Tradicionalmente encaradas como um “extra” voluntário deixado pelos clientes, as gorjetas passaram a estar no radar da fiscalização, que defende a sua tributação como rendimento do trabalho.

A posição da Autoridade Tributária

Segundo a Autoridade Tributária, as gorjetas representam um acréscimo de rendimento para os trabalhadores e devem ser declaradas para efeitos fiscais. Apesar de serem voluntárias e dependerem da vontade do cliente, enquadram-se legalmente como rendimento do trabalho dependente, ficando sujeitas a IRS.

A lei é clara: qualquer forma de remuneração proveniente do trabalho deve ser tributada. Assim, quando as gorjetas são integradas no rendimento do trabalhador, passam a estar sujeitas a imposto, tal como o salário base.

IRS sim, Segurança Social não

Há, contudo, uma distinção importante. Embora as gorjetas estejam sujeitas a IRS, não estão sujeitas a descontos para a Segurança Social. Isto significa que não contam para efeitos de contribuições sociais nem para o cálculo de prestações futuras, como a pensão.

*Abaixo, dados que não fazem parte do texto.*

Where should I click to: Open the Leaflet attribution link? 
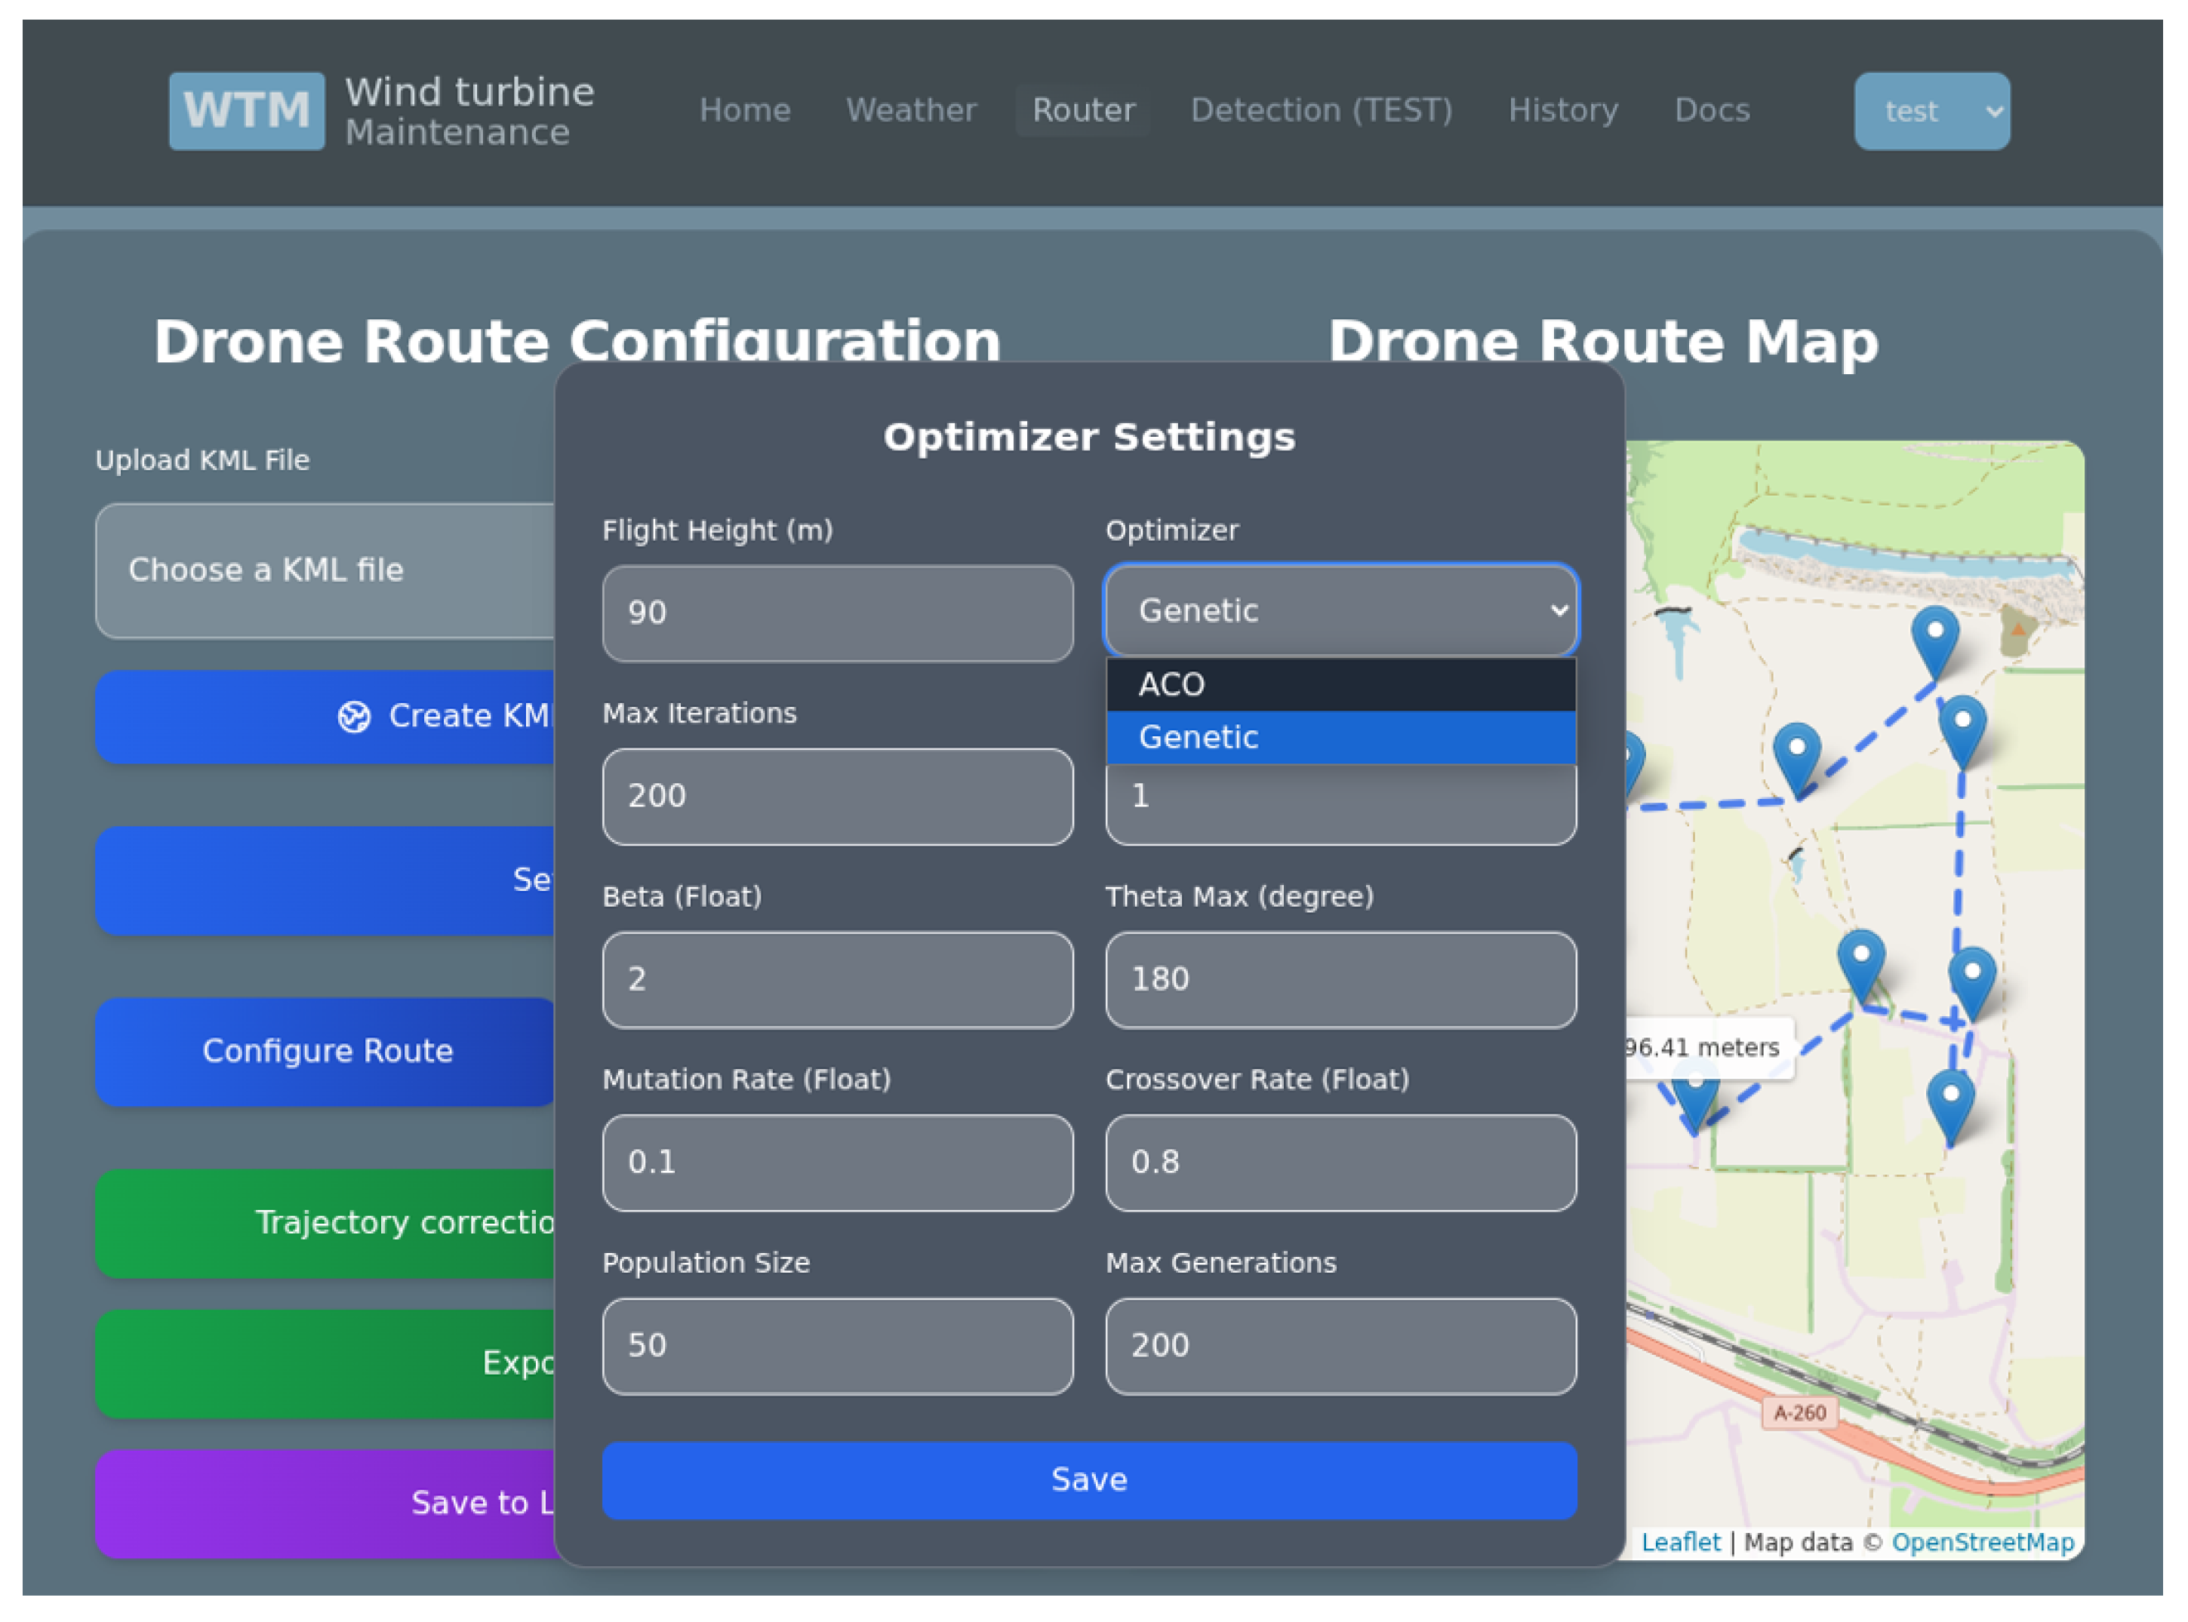tap(1682, 1543)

Ainda assim, a sua inclusão no IRS pode reduzir o rendimento líquido mensal, sobretudo em actividades onde as gorjetas representam uma parte relevante do total recebido.

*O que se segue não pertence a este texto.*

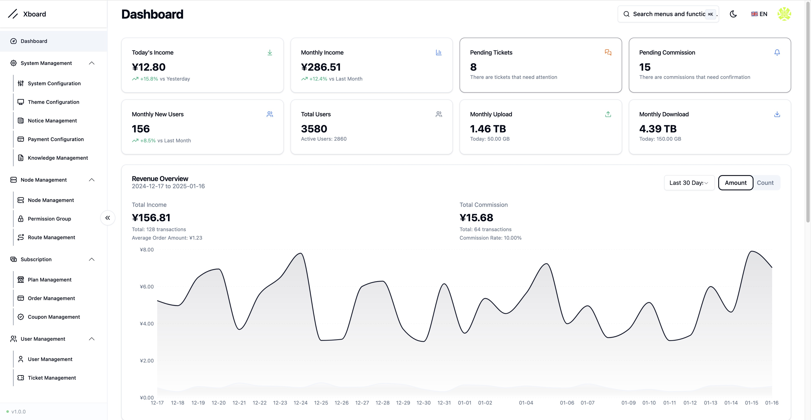Image resolution: width=811 pixels, height=420 pixels.
Task: Open Coupon Management in sidebar
Action: [x=54, y=317]
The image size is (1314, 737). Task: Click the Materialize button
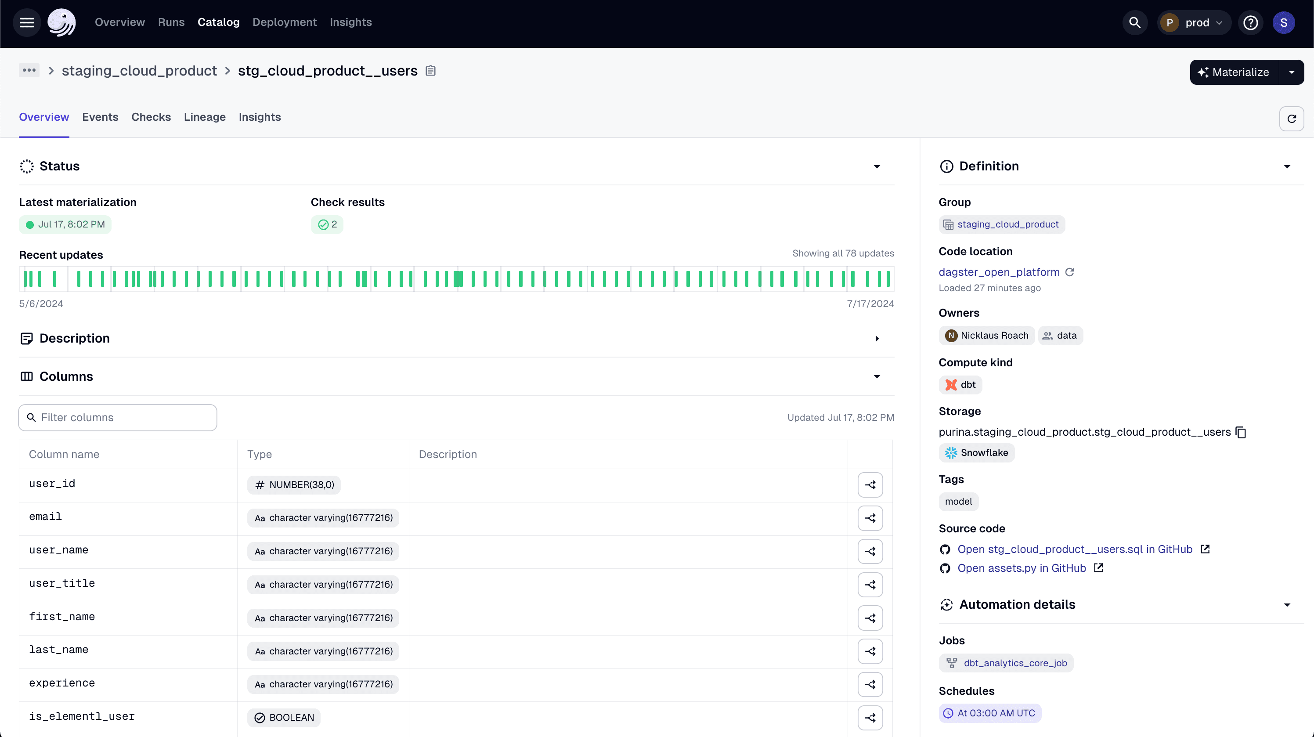tap(1239, 72)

Taxa aplicável e opção de retenção

A legislação prevê que as gorjetas sejam tributadas de forma autónoma, à taxa especial de 10%, quando atribuídas a trabalhadores por conta de outrem. Para evitar o pagamento do imposto de uma só vez na declaração anual, o trabalhador pode optar por uma retenção mensal, diluindo o impacto ao longo do ano.

Como declarar as gorjetas no IRS

As gorjetas devem ser declaradas na Modelo 3 de IRS, mais concretamente no Anexo A, quadro 4-A, sob o código 402. A omissão destes valores pode ser considerada incumprimento fiscal.

Obrigações para as empresas

Para os empregadores, a tributação das gorjetas implica responsabilidades acrescidas. Os valores recebidos a este título devem ser registados, declarados e incluídos nos recibos de vencimento. O incumprimento pode resultar em coimas, uma vez que a não declaração de rendimentos é tratada como evasão fiscal.

Para responder a estas exigências, muitos estabelecimentos têm adoptado sistemas de registo e distribuição de gorjetas, frequentemente integrados nos pagamentos electrónicos, garantindo maior transparência e conformidade.

Fiscalização mais apertada

Nos últimos anos, a AT tem reforçado a fiscalização, especialmente em contextos onde as gorjetas são pagas em numerário, o que dificulta o controlo.

A digitalização dos pagamentos — com opções de gorjeta nos terminais — é apontada como uma solução que facilita a gestão e a fiscalização, beneficiando empregadores e trabalhadores.

Um debate ainda em aberto

Apesar do enquadramento legal existente, associações do sector e sindicatos defendem regras mais simples e claras para a contabilização e tributação das gorjetas. O debate continua, mas a regra actual é inequívoca: em Portugal, as gorjetas são rendimento sujeito a IRS e devem ser declaradas.

Da próxima vez que deixar uma gorjeta, convém saber que esse valor, ao contrário do que muitos ainda pensam, não está fora do alcance do Fisco.